Decreto-lei de 1977 para fazer reestruturação
Antes da entrega do plano em Bruxelas e da posterior aprovação no Parlamento, o Governo quer ter um acordo com os sindicatos (são mais de dez), mas as reações que já são públicas tornam a sua viabilidade limitada. E a TAP já tem uma estratégia jurídica, que exige o apoio do Governo, para suspender os mecanismos de regulação laboral. Segundo revelou o ‘Observador’, e o ECO confirmou, o conselho de administração da TAP, liderado por Miguel Frasquilho, admite recorrer a um decreto-lei de 1977 que define as condições das empresas em situação económica e financeira difícil, incluindo empresas públicas ou maioritariamente controladas pelo Estado.
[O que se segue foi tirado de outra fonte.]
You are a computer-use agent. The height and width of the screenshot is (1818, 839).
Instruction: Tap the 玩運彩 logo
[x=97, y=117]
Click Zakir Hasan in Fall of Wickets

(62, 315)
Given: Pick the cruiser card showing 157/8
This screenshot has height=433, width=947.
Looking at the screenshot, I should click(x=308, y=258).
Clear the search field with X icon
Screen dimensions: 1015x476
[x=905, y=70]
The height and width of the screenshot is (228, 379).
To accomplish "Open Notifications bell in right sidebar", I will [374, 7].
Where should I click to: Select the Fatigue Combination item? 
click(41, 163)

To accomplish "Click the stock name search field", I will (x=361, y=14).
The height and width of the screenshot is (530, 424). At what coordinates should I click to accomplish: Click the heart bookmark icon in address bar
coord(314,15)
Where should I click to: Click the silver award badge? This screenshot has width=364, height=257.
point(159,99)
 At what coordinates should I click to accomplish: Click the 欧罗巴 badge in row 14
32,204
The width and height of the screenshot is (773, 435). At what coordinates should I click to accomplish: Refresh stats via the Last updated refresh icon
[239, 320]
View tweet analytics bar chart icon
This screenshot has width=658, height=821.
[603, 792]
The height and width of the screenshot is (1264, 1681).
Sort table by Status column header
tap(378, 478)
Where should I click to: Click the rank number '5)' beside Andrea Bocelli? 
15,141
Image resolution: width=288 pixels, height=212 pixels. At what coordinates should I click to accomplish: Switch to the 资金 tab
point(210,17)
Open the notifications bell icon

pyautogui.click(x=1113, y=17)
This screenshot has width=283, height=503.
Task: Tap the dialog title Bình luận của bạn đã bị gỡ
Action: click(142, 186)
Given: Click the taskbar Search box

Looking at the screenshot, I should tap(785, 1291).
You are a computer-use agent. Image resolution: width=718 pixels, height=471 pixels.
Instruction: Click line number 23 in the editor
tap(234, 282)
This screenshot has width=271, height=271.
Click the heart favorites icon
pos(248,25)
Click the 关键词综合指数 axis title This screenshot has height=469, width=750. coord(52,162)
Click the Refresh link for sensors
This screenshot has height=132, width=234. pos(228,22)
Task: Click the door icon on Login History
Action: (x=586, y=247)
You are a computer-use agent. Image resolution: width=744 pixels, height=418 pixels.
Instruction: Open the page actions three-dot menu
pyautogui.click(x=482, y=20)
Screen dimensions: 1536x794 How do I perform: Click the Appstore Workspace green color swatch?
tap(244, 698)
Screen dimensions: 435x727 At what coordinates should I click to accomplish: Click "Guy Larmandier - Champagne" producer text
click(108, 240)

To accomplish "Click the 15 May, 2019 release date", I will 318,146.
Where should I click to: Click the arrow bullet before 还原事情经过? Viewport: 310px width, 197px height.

“Podem ser declaradas em situação económica difícil empresas públicas ou privadas cuja exploração se apresente fortemente deficitária, prevendo-se que a sua recuperação seja problemática ou demorada”, refere-se no artigo 1º do referido decreto-lei. E se o Governo aceitar a proposta da empresa, neste caso a TAP, o artigo 5º do diploma admite “a redução das condições de trabalho vigentes na empresa aos mínimos fixados nos instrumentos de regulamentação coletiva”, “a não aplicação, total ou parcial, das cláusulas dos instrumentos de regulamentação coletiva de trabalho e o estabelecimento do respetivo regime sucedâneo” e “a suspensão de contratos individuais de trabalho”.”